Allie opened her mouth to answer, and found that nothing came out. Allie was a goal-oriented girl. The problem was she rarely thought beyond the goal.

What was her plan, really? She would get home, but then what? She would see if her father survived the car accident. She would spend a little time watching her family’s comings and goings. She would try to communicate with them—maybe she would even find a neighbor willing to be skinjacked, and then talk to her family, convincing them it was her by telling them things that only she could know. Allie would tell them she was all right, not to worry and not to mourn.

But then what?

It was now that Allie figured out something she should have figured out a long time ago: Home was no longer home. She had denied it, refused to think about it, pretended it didn’t matter, but she couldn’t pretend anymore. If her great victory was going home, then her victory was an empty one.

“I asked you a question,” said Mikey. “What will you do after you go home?”

Since Allie had no answer, she threw it back in his face. “That’s my business,”

she said. “What about you? Are you going to make yourself into the One True Monster of Everlost again?”

Mikey gently kicked his heels into Shiloh’s side to remind the horse to keep pulling his hooves out of the ground, so they didn’t sink again. “I’m done with being a monster,” he said. Then he reached into his pocket and threw something to Allie, and she caught it. It was a coin.

“What’s this for?”

“You can use it to get you where you’re going.”

Allie looked at the coin, so similar to the one she had tossed into Mary’s fountain. Did he mean what she thought he meant? To get where she was going—it was terrifying yet enticing. Electrifying. She stared at the coin, then looked back up at Mikey. “Is that what you’re doing, then? ‘Getting where you’re going’?”

Allie thought she read some fear in his face at the suggestion. “No,” he said.

“I don’t think I’m going anywhere good. I’m in no hurry to get there.”

“Well,” said Allie, “you can probably change where you’re going, don’t you think?”

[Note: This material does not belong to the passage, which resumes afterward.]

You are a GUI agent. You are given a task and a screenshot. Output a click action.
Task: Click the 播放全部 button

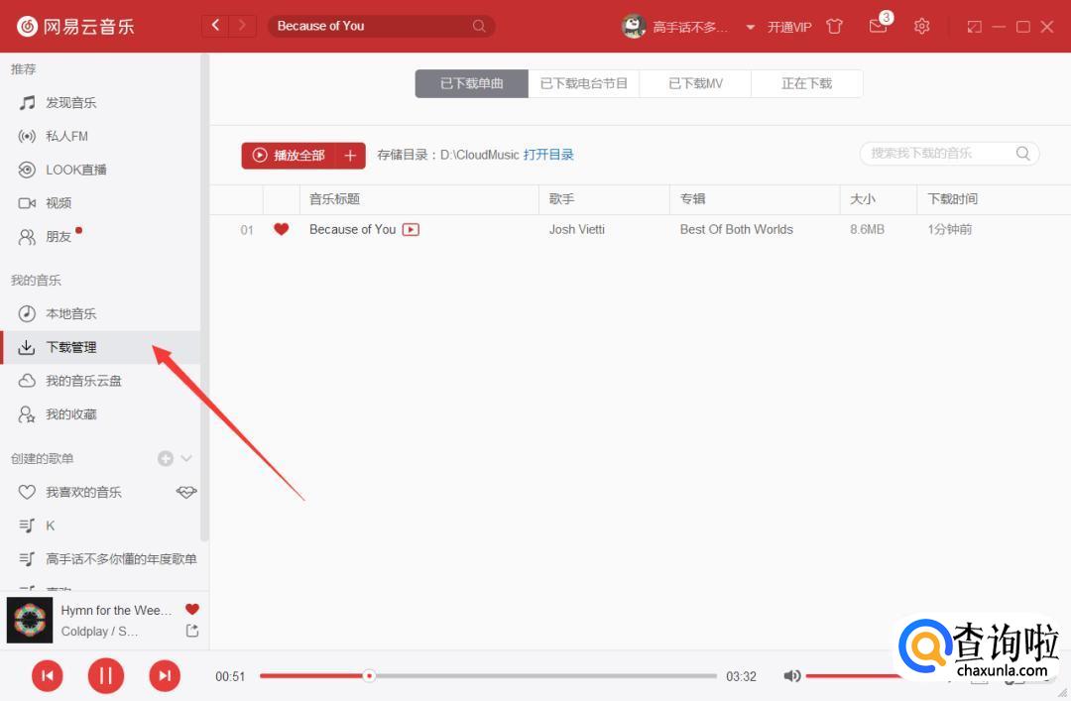[x=289, y=155]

Mikey didn’t seem too convinced. “I was a pretty nasty monster,” he said.

“Were,” reminded Allie. “That was then, this is now.”

Mikey seemed to appreciate her practical, logical view of things. “So then, how long do you think it would take to make up for being a monster?”

Allie thought about the question. “I have no idea. But some people believe that all it takes is a sincere decision to change, and you’re saved.”

“Maybe,” said Mikey. “But I’d rather play it safe. I was a monster for thirty years, so I’d say I need thirty years of good deeds to wipe the slate clean.”